■ WRITTEN TASK:
Please return the data below unchanged, line for line.
─── RECORDS FOR THIS TASK
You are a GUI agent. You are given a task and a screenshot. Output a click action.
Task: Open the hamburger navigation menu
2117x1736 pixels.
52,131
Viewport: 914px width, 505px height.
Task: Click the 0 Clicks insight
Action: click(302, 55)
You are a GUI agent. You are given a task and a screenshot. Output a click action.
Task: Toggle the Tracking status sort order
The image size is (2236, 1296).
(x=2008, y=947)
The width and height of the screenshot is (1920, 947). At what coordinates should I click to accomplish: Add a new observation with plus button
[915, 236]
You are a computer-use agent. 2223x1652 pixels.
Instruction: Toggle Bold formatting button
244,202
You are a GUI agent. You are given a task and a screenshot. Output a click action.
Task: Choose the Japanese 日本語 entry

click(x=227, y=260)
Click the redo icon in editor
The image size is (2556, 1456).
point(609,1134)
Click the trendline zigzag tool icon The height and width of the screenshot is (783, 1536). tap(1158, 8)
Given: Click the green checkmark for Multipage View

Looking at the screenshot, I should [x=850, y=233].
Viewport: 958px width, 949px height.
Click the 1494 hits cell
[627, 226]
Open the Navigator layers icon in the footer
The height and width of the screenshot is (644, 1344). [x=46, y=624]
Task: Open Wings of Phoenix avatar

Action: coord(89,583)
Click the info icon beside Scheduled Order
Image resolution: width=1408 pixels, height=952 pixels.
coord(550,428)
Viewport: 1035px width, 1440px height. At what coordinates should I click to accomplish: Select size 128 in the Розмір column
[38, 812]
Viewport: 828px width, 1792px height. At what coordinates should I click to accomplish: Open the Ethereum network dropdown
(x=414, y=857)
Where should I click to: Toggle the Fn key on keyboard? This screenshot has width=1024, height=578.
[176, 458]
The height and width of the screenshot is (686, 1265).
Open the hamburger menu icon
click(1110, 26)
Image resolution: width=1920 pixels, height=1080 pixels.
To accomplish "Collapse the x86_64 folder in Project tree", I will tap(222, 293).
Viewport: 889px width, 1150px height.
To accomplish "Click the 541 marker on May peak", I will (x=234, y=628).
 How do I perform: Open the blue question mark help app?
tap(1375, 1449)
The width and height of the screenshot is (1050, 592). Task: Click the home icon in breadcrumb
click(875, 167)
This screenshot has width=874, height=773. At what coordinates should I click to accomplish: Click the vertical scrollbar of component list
──────
■ OUTPUT BELOW:
You are a GUI agent. You are given a task and a screenshot. Output a click action.
Task: Open the hamburger navigation menu
2117x1736 pixels.
52,131
Viewport: 914px width, 505px height.
Task: Click the 0 Clicks insight
Action: click(302, 55)
You are a GUI agent. You are given a task and a screenshot. Output a click action.
Task: Toggle the Tracking status sort order
The image size is (2236, 1296).
(x=2008, y=947)
The width and height of the screenshot is (1920, 947). At what coordinates should I click to accomplish: Add a new observation with plus button
[915, 236]
You are a computer-use agent. 2223x1652 pixels.
Instruction: Toggle Bold formatting button
244,202
You are a GUI agent. You are given a task and a screenshot. Output a click action.
Task: Choose the Japanese 日本語 entry

click(x=227, y=260)
Click the redo icon in editor
The image size is (2556, 1456).
point(609,1134)
Click the trendline zigzag tool icon The height and width of the screenshot is (783, 1536). tap(1158, 8)
Given: Click the green checkmark for Multipage View

Looking at the screenshot, I should [x=850, y=233].
Viewport: 958px width, 949px height.
Click the 1494 hits cell
[627, 226]
Open the Navigator layers icon in the footer
The height and width of the screenshot is (644, 1344). [x=46, y=624]
Task: Open Wings of Phoenix avatar

Action: coord(89,583)
Click the info icon beside Scheduled Order
Image resolution: width=1408 pixels, height=952 pixels.
coord(550,428)
Viewport: 1035px width, 1440px height. At what coordinates should I click to accomplish: Select size 128 in the Розмір column
[38, 812]
Viewport: 828px width, 1792px height. At what coordinates should I click to accomplish: Open the Ethereum network dropdown
(x=414, y=857)
Where should I click to: Toggle the Fn key on keyboard? This screenshot has width=1024, height=578.
[176, 458]
The height and width of the screenshot is (686, 1265).
Open the hamburger menu icon
click(1110, 26)
Image resolution: width=1920 pixels, height=1080 pixels.
To accomplish "Collapse the x86_64 folder in Project tree", I will tap(222, 293).
Viewport: 889px width, 1150px height.
To accomplish "Click the 541 marker on May peak", I will (x=234, y=628).
 How do I perform: Open the blue question mark help app?
tap(1375, 1449)
The width and height of the screenshot is (1050, 592). Task: Click the home icon in breadcrumb
click(875, 167)
This screenshot has width=874, height=773. At what coordinates should I click to accomplish: Click the vertical scrollbar of component list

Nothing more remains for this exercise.